The Spanish prime-ministerial transition is a procedure by which the Prime Minister assumes the role of head of the government. In Spanish politics, the prime minister is officially known as "President of the Government", so, although rarely used due to Spain being a parliamentary monarchy, the term "presidential transition" it would be more appropriate.[1][2]

As a summary, the procedure is as follows: after a general election, the Congress of Deputies nominates a prime minister, who is subsequently appointed by the monarch.


In Spain, the Prime Minister is elected not by the people but for the Congress of Deputies. In the General Election, the different parties present a closed list of candidates to the Congress and people vote for each party and the full list. Normally, each party has his own candidate to premiership, which is normally the leader of the closed list and the party. When the results come out, each party (if it has enough votes) wins seats (escaños) on the Congress in proportion to the number of votes.

Following the general election of the Cortes Generales, and other circumstances provided for in the constitution, the monarch meets with and interviews the leaders of the political parties represented in the Congress of Deputies, and then consults with the President of the Congress of Deputies (who represents the whole of the Cortes Generales and it is elected from within the members of parliament) before nominating his candidate for the premiership, according to Section 99 of Title IV of the Spanish Constitution.[3] Often minor parties form part of a larger major party, and through that membership it can be said that the king fulfills his constitutional mandate of consulting with party representatives with Congressional representation.

Title IV Government and Administration Section 99(1) & (2)

  • (1) After each renewal of the Congress and the other cases provided for under the Constitution, the King shall, after consultation with the representatives appointed by the political groups with parliamentary representation, and through the Speaker of the Congress, nominate for the Presidency of the Government.
  • (2) The candidate nominated in accordance with the provisions of the foregoing subsection shall submit to the Congress the political program of the Government he or she intends to form and shall seek the confidence of the House.[3]
Incoming prime minister Zapatero takes the oath of office in front of King Juan Carlos I.

After the Congress confirmation, the President of the Congress formally reports to the king of the congressional confirmation.
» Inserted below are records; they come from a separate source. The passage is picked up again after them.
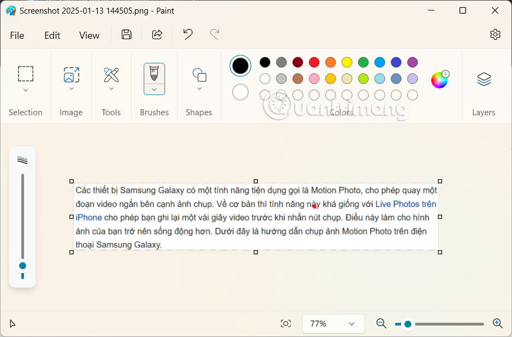Zoom out with the magnifier button
Image resolution: width=512 pixels, height=337 pixels.
(381, 323)
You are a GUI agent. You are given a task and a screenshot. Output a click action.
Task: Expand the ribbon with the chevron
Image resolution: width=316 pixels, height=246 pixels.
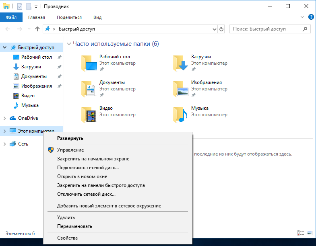pyautogui.click(x=303, y=17)
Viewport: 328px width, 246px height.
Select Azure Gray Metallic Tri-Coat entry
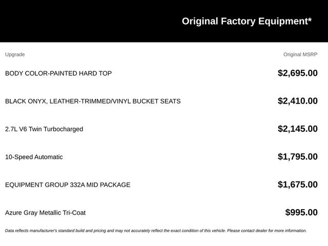[x=45, y=213]
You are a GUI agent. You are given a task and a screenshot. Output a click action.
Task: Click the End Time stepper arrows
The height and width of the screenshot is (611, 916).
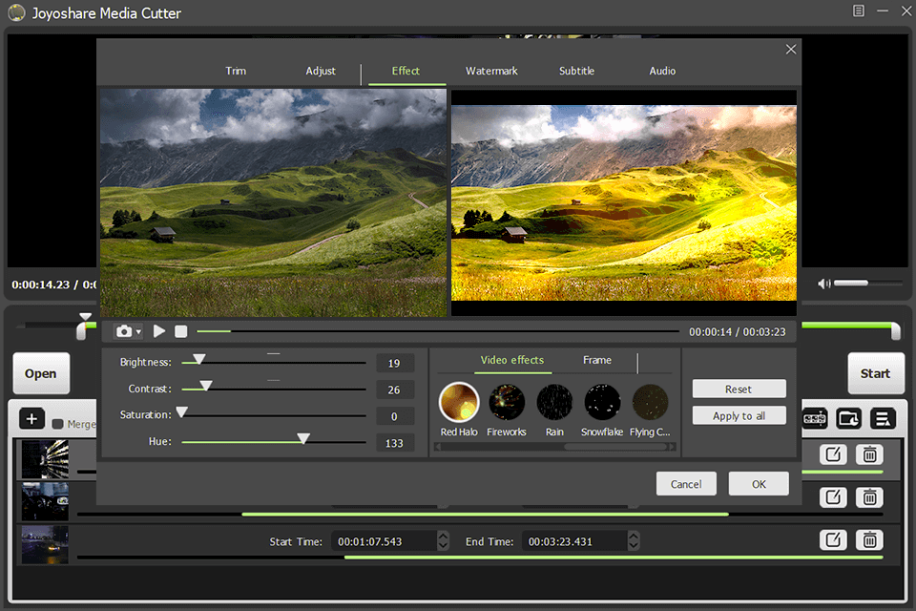(632, 541)
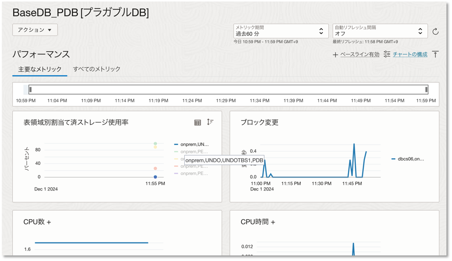Switch to the すべてのメトリック tab
Viewport: 452px width, 261px height.
pos(97,69)
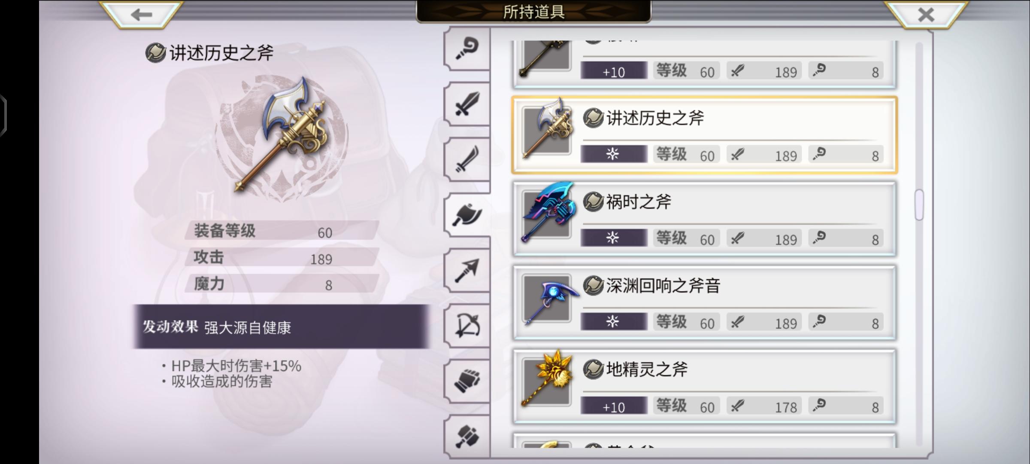
Task: Click the 讲述历史之斧 list entry
Action: pos(704,135)
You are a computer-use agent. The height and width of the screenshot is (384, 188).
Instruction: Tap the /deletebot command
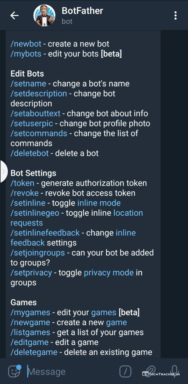tap(30, 153)
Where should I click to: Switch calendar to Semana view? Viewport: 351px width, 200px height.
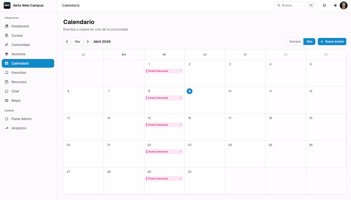click(295, 42)
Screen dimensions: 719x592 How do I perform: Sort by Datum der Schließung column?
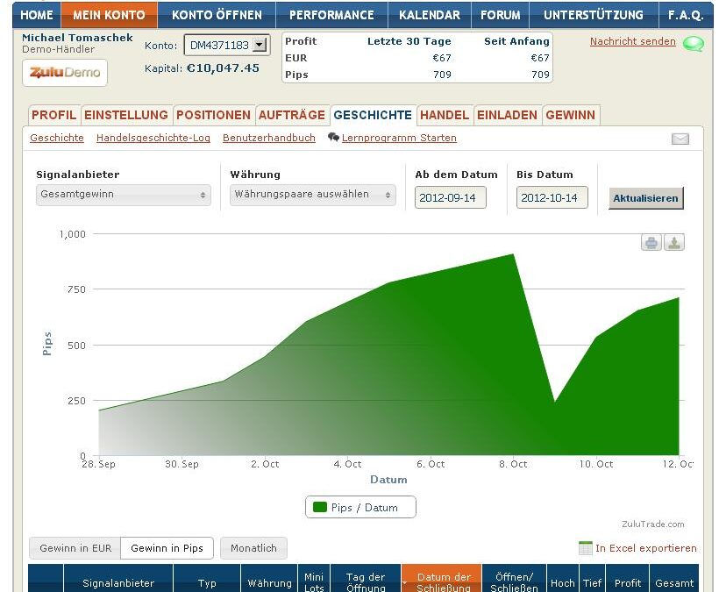(444, 582)
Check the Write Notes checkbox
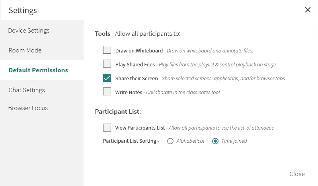This screenshot has width=318, height=186. pos(107,92)
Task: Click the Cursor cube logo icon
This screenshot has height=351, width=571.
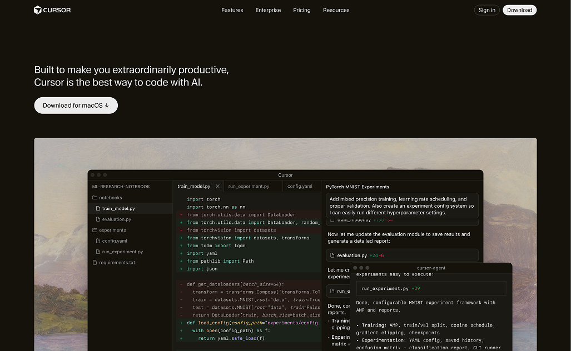Action: tap(38, 10)
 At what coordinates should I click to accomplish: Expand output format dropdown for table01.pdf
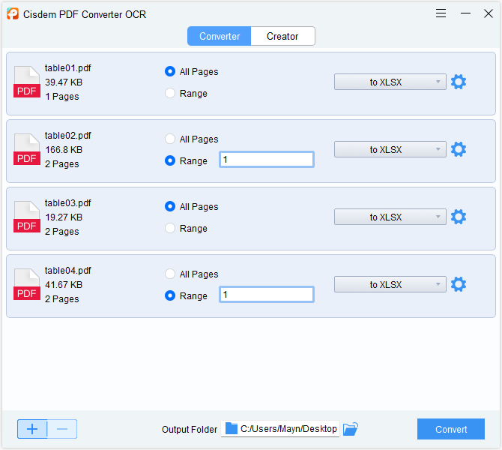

The monarch then appoints the candidate as the new President of the Government. The king's order of appointment is countersigned by the President of the Congress. During the inauguration ceremony performed in the presence of the king, customarily at the Salón de Audiencias in the Zarzuela Palace, the prime minister–designate of takes an oath of office over an open Constitution and next to the Bible, although since the reign of Felipe VI, the prime minister–designate has been free to choose whether to swear on religious symbols,[4] something the current prime minister, Pedro Sánchez, has chosen not to do.[5][6]


Acting prime minister

The acting prime minister is the head of government that remains in office until the next prime minister is sworn in or the current acting prime minister is re-elected. The acting prime minister does not have to be an outgoing prime minister, however, its powers are limited by the Constitution.

Outgoing prime minister

The outgoing prime minister not presenting for re-election remains in office in a caretaker capacity until their successor is sworn in. However, his powers are limited because his official term finished the day that he convoked the general election. In this way, many decisions are reserved for an full-capacity prime minister.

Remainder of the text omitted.